I've never had trouble making new friends or keeping up with old ones, but I could never sit down and say I'm the best person to be friends with. Like everyone else, I hang out with people I like, people who are similar to me, and people completely different from me that I respect. I have a list of expectations for each of my friends and I'm sure they have a list for me, but there are still some things I am very bad at doing as a social companion.
1. Impatient:
Like most people, there are days when I just can't stand being around people. I need my alone time and won't reach out to anyone during that time so I can recover. However, during this time, I tend to be snippy with my friends and I never think twice about it, but I don't ever want my friends snapping at me for any reason. I can often tell when they want to be alone and try to back off, but it doesn't mean I'm as kind when I'm not the one having a bad day.

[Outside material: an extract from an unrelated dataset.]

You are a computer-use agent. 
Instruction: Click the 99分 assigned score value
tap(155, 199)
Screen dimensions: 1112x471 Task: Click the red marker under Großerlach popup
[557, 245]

I also just get annoyed easily in general and I feel bad about it, but I often react before thinking anything through.
2. Hypocritical:
I often do things to my friends and that I would quickly hate if they did to me. I steal their food, but would smack their hand if they touch mine. I criticize their favorite celebrity, but will willingly fight them if they criticize mine. I love hugging people, but refuse to be touch without permission. This is something I am very well aware of and am trying to fix, but it's not an easy habit to snap myself out of.
3. Selfish:
People often say they will drop everything if their friends call them and need help. I don't do that. More often than not, I don't move until I know it's a real emergency. If they don't need me in the room, I will communicate through text, but only because I don't want to stop doing what I am in the middle of for something that can be solved over the phone. Worse than that, I will finish what I'm doing first before actually going over and helping them, unless it is a real emergency. That being said, I always need someone to be available in case I need anything and I get depressed when no one is open. This is pretty bad considering how needy I can be.
4. Rude:
If you know me, I am no stranger to sarcasm and I will make fun of you at every opportunity, but in that mutual way friends do. However, I tend to push the envelope whenever possible because I know we'll laugh it off. Even so, there are moments where I feel I go too far or say something too bluntly, jokingly or otherwise, and I accidentally hurt their feelings. It's an issue where I need to think before I speak, but that's never been a strong quality of mine.
5. Picky:
I can be nice to everyone if need be and I can be friends with most people I meet, but as far as picking good friends to hang out with, I am insultingly picky. There are certain people I trust, certain people I want to talk to, and certain people I want to be around. Because of this, I find myself switching between groups of friends for different situations and saying one thing to someone, but not anyone else. When people discover this, they become offended that I trusted, well, not them with whatever I had to say, but I always choose which people would possibly care about what I have to say. It's a sticky situation if I'm not careful, but it doesn't necessarily make it right.